The modern Odesa Quarantine was established in 1811 on the basis of the Odesa Fortress, a defence line which had been constructed in 1793. The establishment of the Quarantine coincided with a plague outbreak, and it was established under the guidance of Armand Emmanuel de Vignerot du Plessis, 5th Duke of Richelieu. The original quarantine was built alongside the Port of Odesa by François Sainte de Wollant. It was at first very successful, but its wooden structure soon proved to be unable to cope with the increasing development of the city, and the quarantine was moved.

Following its establishment, the quarantine was subject to criticism by merchants, with a British consul noting that "the real and ostensible evil has been the necessity for restraints to intercourse and business." Quarantine laws were later loosened and temporarily abolished during the Crimean War, but would frequently be reinstated as part of protectionist policies. Following the abolition of quarantine laws and the transfer of quarantine functions to hospitals, the Odesa Quarantine was largely demolished in 1896. The powder tower, the arcade, and a partially-intact tower of the Quarantine Cemetery have survived from the original structure. The quarantine was later a site for executions of participants in the Russian Revolution of 1905.

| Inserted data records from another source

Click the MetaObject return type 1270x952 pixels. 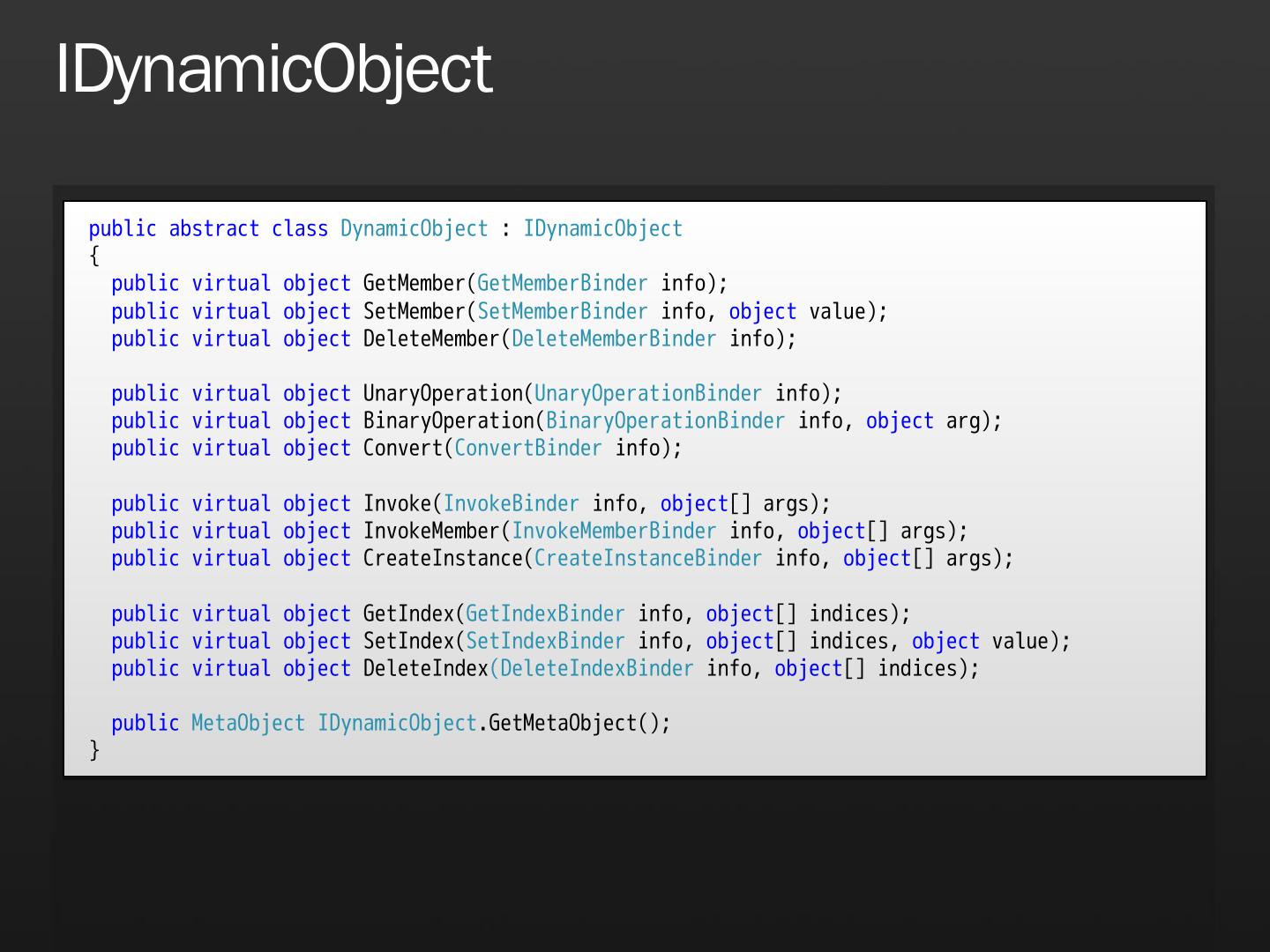[x=248, y=724]
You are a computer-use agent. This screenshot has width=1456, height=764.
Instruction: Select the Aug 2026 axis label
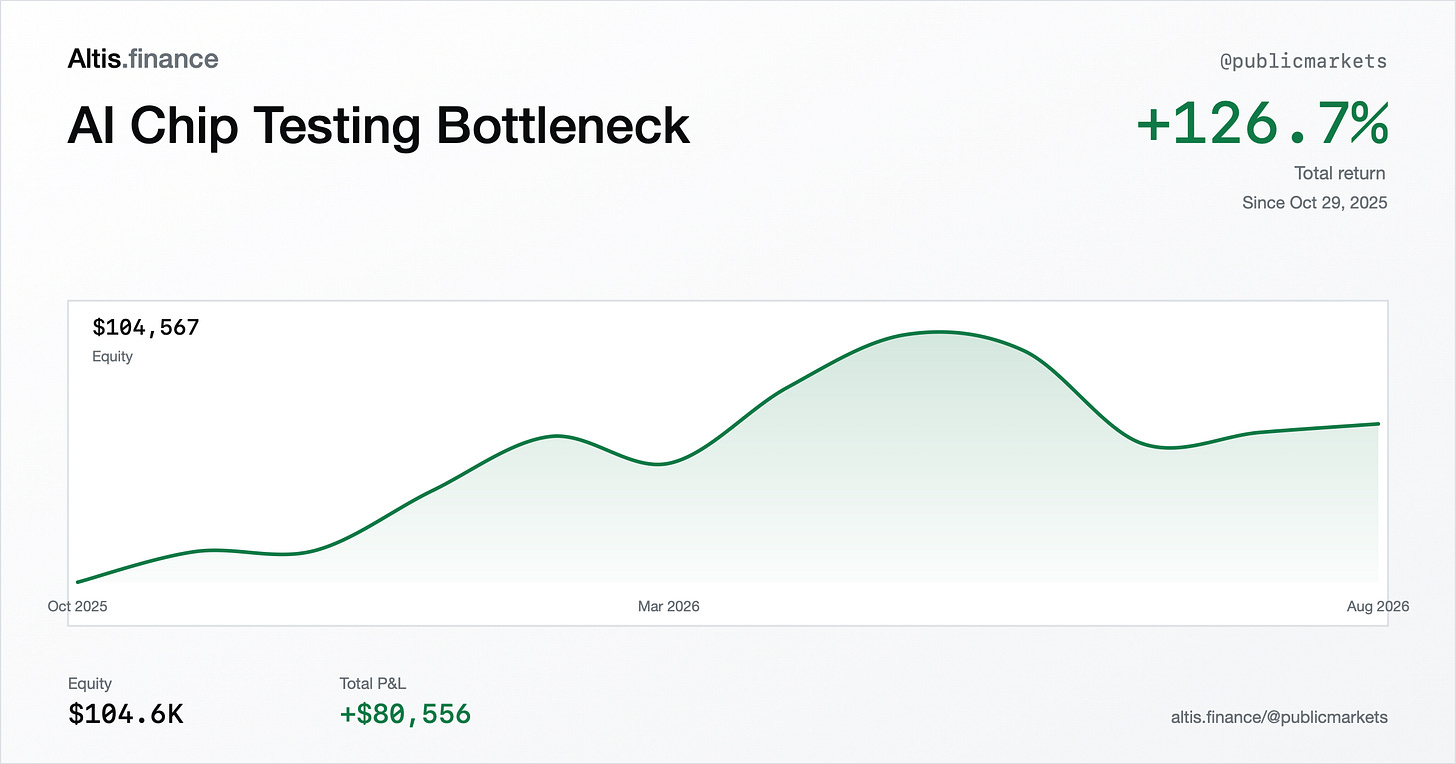[1378, 606]
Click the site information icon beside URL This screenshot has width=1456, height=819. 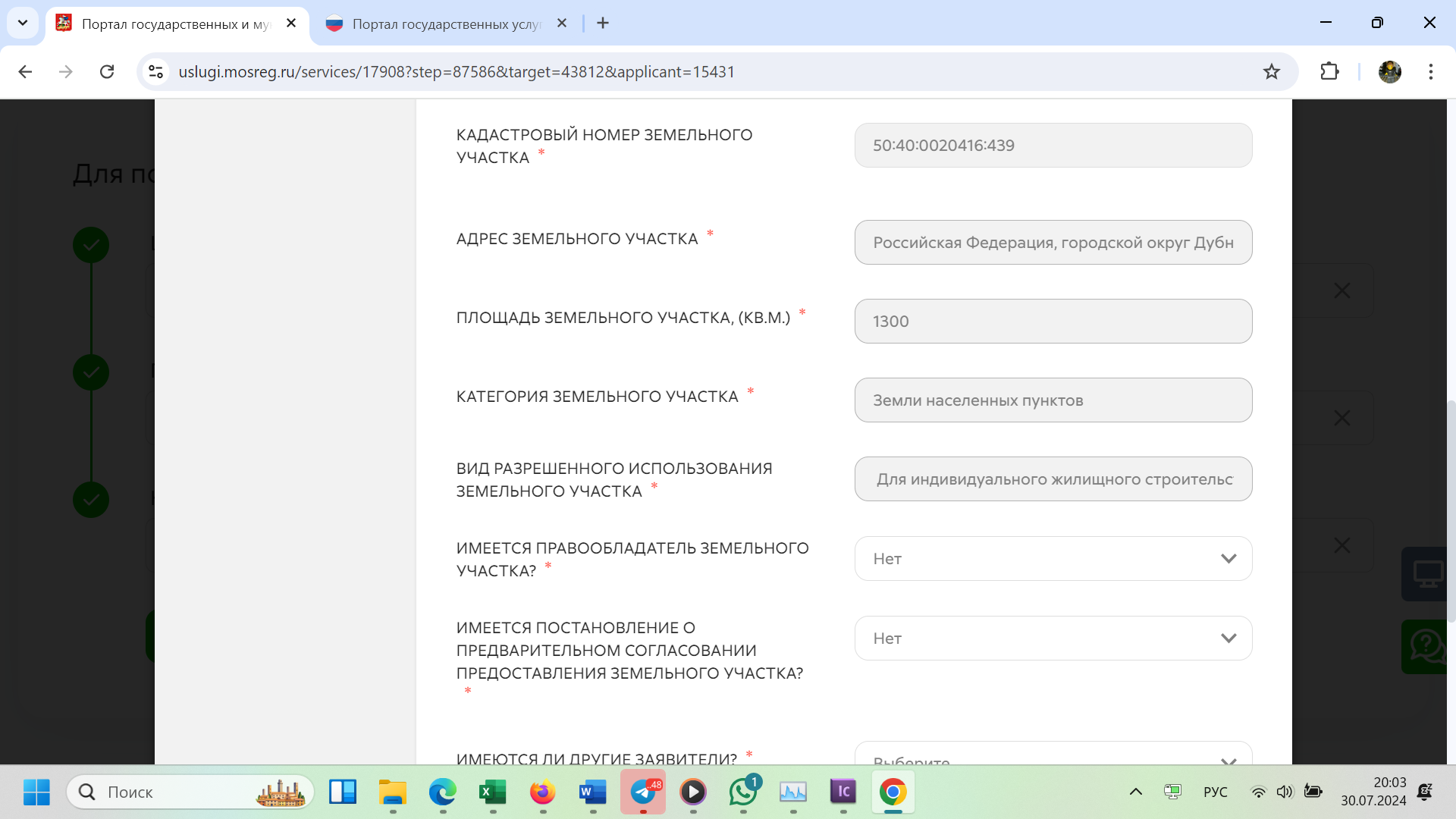[156, 72]
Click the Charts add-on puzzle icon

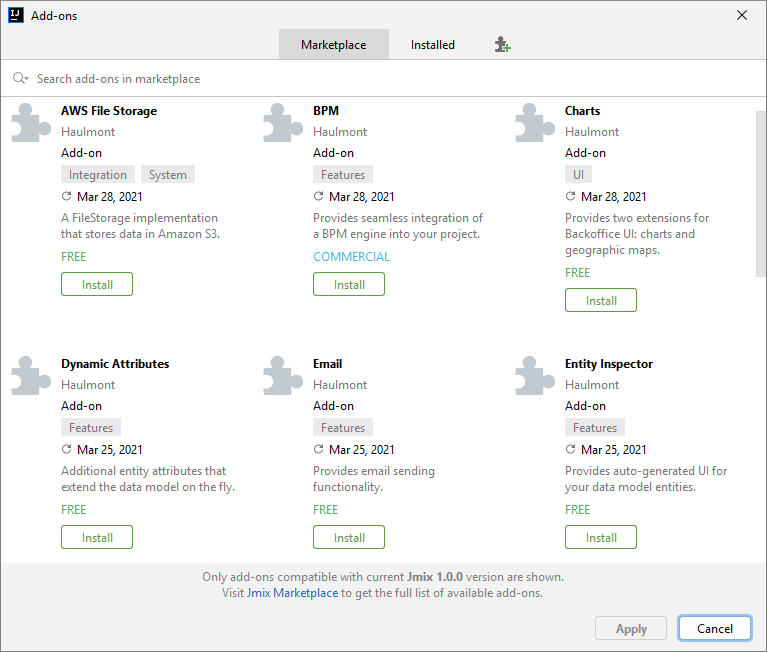534,122
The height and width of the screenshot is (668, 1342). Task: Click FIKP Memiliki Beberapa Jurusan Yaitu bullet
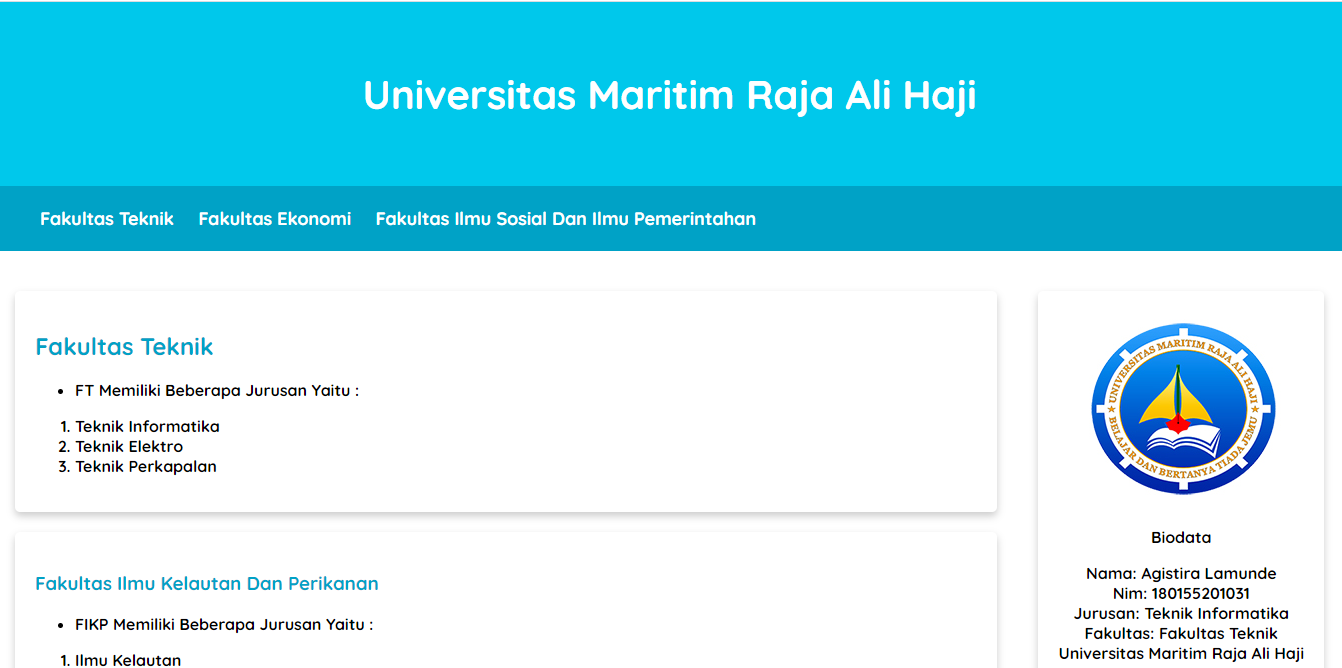224,624
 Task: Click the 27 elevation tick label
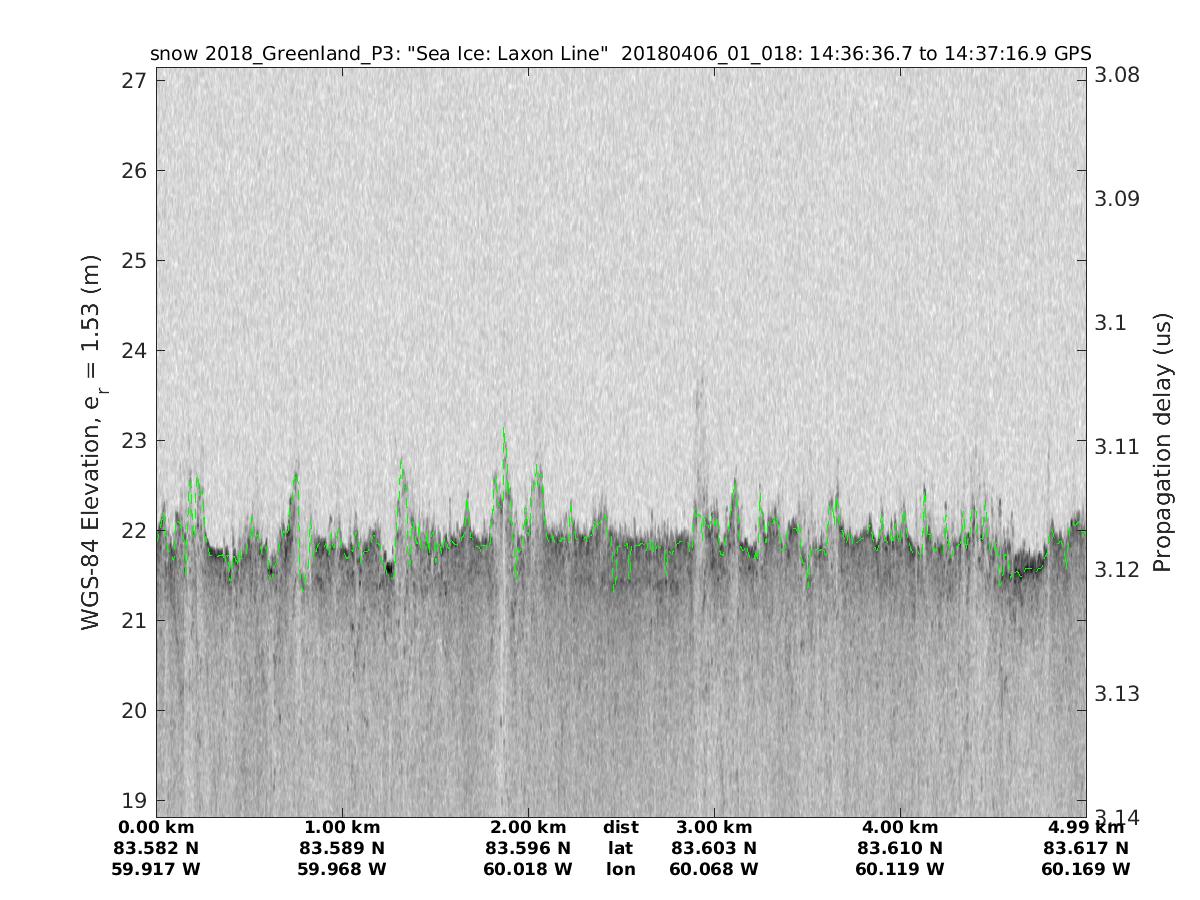pyautogui.click(x=136, y=80)
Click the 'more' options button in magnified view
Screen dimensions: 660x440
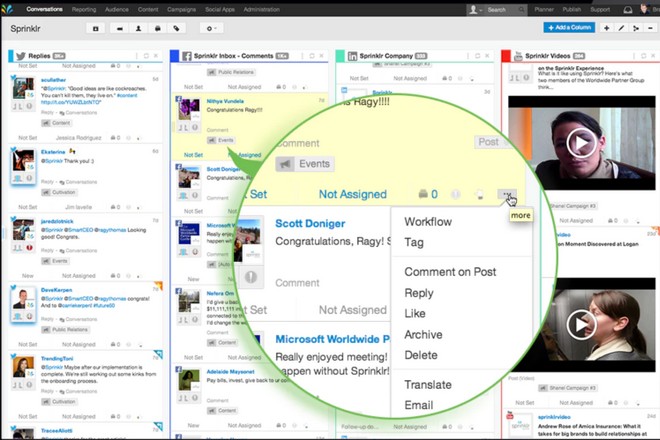[x=508, y=195]
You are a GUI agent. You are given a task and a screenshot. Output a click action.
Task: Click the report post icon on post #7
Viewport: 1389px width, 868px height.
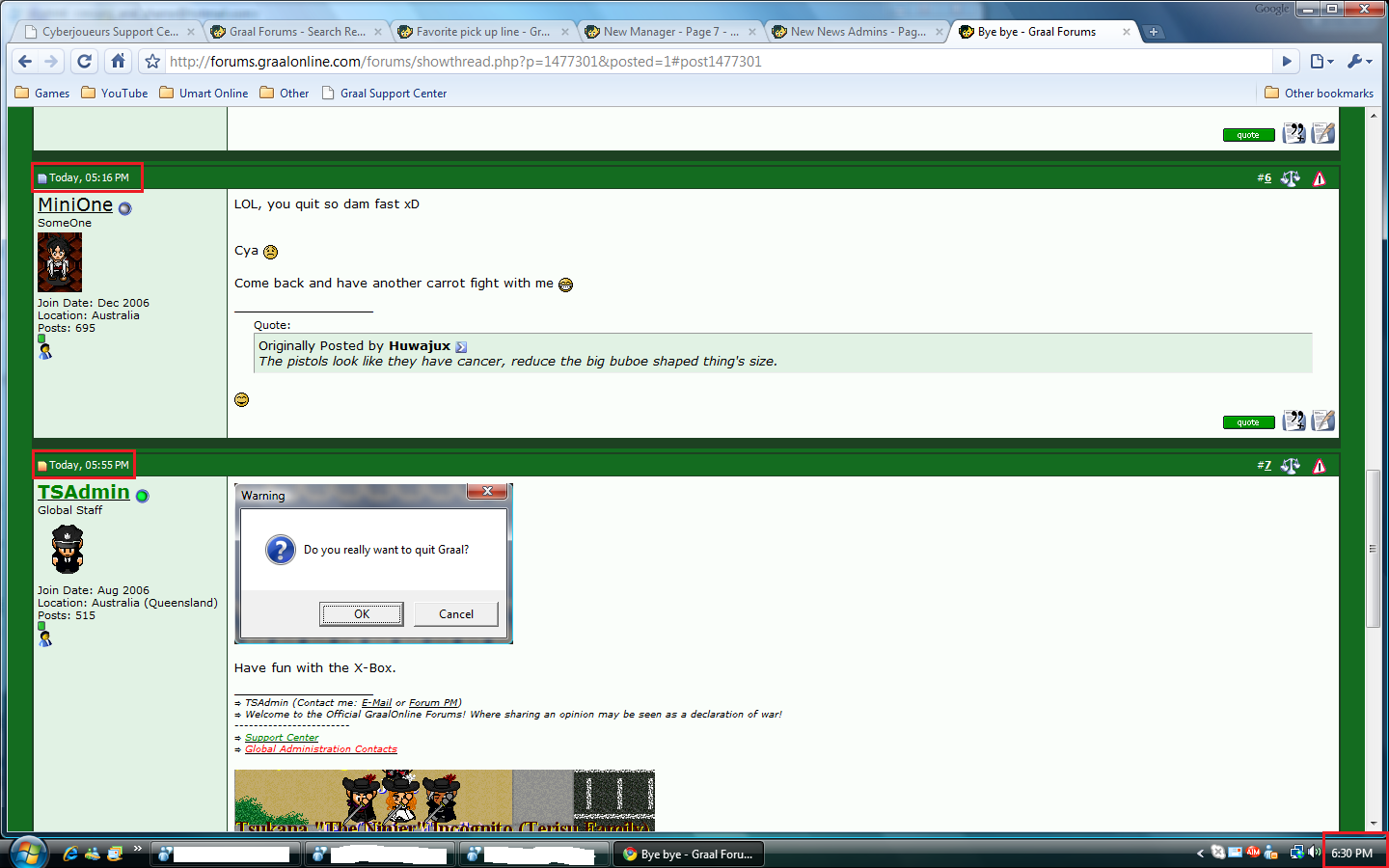click(x=1319, y=467)
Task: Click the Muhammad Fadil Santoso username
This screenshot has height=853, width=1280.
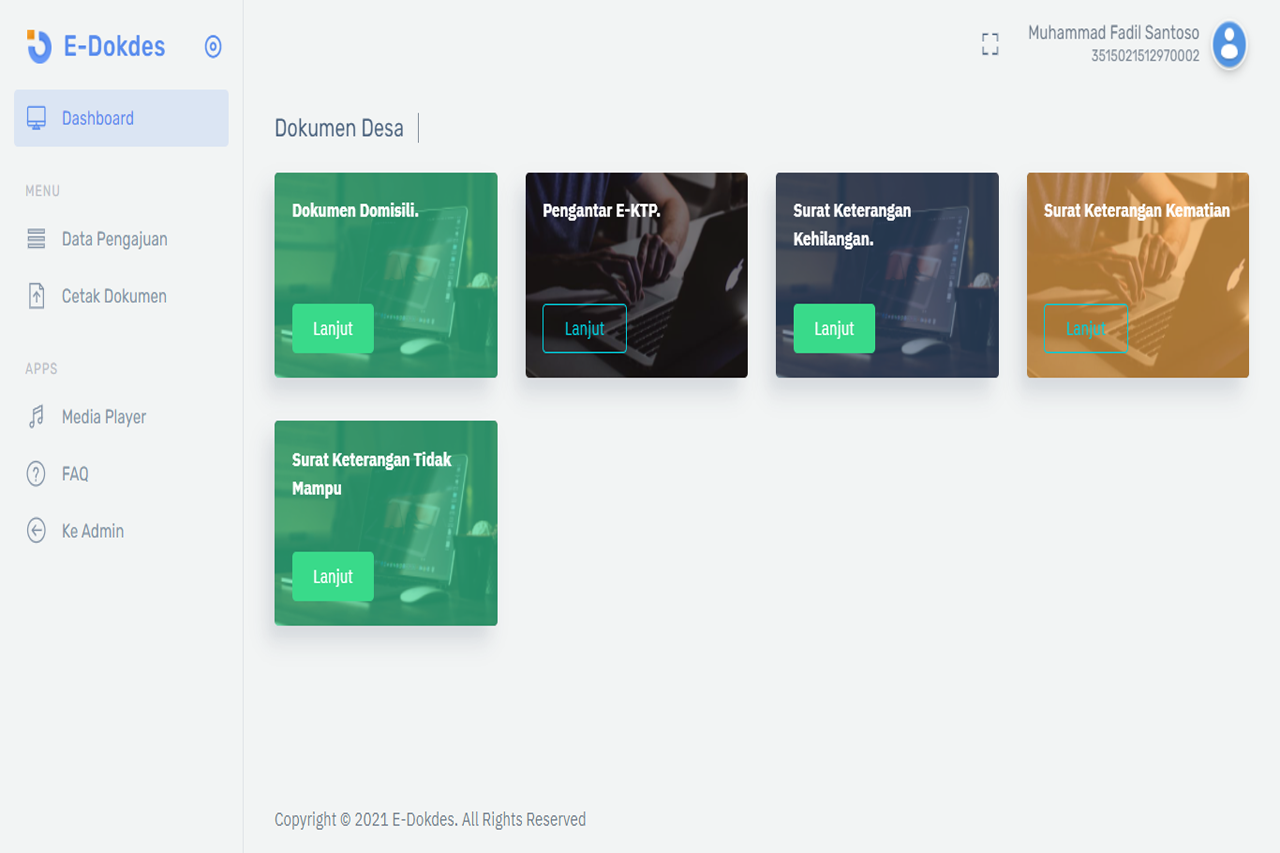Action: 1113,33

The Quarantine Cemetery was destroyed in 1936 and Chornomorets Stadium was built over its place. Other threats to the quarantine's existence include the development of Trams in Odesa. Beginning in 2014, the local government of Odesa has made efforts to restore the quarantine's appearance. Cannons from the Russo-Turkish War of 1877–1878 have also been placed on the quarantine for decorative purposes.